- _TASK TO COMPLETE_
Word for word, transcribe the material below from its first line to the line with "671x450 pixels.", both included.

- _DATASET EXCERPTS_
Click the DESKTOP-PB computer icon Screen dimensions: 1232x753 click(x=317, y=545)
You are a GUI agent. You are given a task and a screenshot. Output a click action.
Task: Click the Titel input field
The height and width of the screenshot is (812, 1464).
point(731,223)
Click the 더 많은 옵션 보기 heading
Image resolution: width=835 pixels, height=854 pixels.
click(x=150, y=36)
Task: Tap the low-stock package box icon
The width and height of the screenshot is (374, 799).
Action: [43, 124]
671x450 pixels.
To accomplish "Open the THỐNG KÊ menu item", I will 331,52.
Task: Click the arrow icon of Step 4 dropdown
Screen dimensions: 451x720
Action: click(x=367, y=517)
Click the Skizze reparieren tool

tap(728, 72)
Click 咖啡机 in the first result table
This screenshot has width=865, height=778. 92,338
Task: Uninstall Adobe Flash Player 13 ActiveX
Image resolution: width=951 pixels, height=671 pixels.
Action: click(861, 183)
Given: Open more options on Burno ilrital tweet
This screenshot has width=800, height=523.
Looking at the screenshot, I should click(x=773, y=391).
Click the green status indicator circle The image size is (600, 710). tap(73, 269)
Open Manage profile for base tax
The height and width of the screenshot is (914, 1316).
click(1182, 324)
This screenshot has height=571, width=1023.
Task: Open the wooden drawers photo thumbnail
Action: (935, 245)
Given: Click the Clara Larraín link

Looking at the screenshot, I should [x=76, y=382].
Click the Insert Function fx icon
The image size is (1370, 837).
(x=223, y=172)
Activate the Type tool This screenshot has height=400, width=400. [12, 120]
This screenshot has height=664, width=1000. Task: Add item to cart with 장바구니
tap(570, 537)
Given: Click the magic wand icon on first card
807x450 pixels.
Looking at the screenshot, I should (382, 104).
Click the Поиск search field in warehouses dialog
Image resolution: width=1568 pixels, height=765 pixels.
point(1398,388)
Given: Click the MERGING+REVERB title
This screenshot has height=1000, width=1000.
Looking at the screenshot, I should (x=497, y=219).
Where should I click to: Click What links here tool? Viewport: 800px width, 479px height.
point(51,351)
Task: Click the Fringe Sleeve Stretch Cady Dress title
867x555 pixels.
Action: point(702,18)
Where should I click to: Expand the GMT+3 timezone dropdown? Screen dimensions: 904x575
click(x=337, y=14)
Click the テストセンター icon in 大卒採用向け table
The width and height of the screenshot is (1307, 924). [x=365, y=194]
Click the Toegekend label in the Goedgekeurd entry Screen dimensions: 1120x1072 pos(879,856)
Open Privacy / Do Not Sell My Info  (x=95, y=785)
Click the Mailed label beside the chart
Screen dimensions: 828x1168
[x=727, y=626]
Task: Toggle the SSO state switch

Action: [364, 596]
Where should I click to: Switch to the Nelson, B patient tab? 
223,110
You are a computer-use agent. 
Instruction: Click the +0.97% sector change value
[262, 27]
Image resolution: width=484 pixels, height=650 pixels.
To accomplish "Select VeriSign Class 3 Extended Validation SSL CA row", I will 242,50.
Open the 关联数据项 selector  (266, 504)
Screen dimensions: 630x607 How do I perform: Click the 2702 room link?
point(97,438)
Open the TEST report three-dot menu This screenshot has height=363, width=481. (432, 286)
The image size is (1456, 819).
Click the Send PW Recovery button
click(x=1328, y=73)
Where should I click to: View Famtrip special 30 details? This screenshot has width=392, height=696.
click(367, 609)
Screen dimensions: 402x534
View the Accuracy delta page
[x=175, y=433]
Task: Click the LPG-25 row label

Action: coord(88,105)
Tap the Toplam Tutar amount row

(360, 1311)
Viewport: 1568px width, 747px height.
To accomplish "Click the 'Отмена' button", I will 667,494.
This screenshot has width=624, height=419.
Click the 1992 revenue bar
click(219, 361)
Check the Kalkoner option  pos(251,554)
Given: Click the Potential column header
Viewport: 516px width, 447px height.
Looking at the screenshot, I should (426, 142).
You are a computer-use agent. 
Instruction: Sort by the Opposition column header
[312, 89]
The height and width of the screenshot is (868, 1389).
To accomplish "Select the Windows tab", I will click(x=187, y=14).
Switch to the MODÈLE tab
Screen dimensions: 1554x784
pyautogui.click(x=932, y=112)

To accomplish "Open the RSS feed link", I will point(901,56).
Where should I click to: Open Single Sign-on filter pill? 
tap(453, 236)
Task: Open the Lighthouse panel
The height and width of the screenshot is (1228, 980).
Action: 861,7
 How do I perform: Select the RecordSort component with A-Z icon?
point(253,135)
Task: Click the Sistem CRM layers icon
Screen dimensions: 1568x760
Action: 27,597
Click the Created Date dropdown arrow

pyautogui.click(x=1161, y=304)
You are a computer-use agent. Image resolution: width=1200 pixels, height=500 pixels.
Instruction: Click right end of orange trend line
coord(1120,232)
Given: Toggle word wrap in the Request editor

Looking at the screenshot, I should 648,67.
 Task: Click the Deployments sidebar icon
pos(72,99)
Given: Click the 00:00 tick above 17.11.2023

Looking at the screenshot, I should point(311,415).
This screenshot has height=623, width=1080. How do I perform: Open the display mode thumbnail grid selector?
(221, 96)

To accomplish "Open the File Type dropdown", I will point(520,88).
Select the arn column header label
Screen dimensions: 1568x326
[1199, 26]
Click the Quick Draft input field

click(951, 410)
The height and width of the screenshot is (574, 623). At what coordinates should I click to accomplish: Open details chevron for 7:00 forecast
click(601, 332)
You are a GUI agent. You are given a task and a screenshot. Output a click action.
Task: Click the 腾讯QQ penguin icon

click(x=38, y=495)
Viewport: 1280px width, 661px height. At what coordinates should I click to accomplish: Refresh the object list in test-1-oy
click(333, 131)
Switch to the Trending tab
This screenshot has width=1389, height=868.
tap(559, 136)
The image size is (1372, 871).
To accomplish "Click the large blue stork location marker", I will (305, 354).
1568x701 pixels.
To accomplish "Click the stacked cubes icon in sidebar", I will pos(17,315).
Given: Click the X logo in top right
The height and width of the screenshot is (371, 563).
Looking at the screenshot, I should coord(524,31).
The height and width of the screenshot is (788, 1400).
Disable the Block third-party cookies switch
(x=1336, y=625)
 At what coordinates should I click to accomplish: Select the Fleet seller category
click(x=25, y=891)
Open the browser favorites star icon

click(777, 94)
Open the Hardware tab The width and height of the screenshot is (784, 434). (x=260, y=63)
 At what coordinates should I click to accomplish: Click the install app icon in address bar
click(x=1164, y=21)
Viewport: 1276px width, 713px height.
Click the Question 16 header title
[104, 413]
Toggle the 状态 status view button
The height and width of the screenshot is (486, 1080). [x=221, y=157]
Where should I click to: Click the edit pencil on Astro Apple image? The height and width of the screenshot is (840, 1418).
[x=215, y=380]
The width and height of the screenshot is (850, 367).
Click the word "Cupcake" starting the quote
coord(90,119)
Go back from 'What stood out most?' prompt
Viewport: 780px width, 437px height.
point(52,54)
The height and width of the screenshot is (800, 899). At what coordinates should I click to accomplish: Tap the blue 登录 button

- _OUTPUT OF THE TASK_
Click the DESKTOP-PB computer icon Screen dimensions: 1232x753 click(x=317, y=545)
You are a GUI agent. You are given a task and a screenshot. Output a click action.
Task: Click the Titel input field
The height and width of the screenshot is (812, 1464).
point(731,223)
Click the 더 많은 옵션 보기 heading
Image resolution: width=835 pixels, height=854 pixels.
click(x=150, y=36)
Task: Tap the low-stock package box icon
The width and height of the screenshot is (374, 799).
Action: [43, 124]
671x450 pixels.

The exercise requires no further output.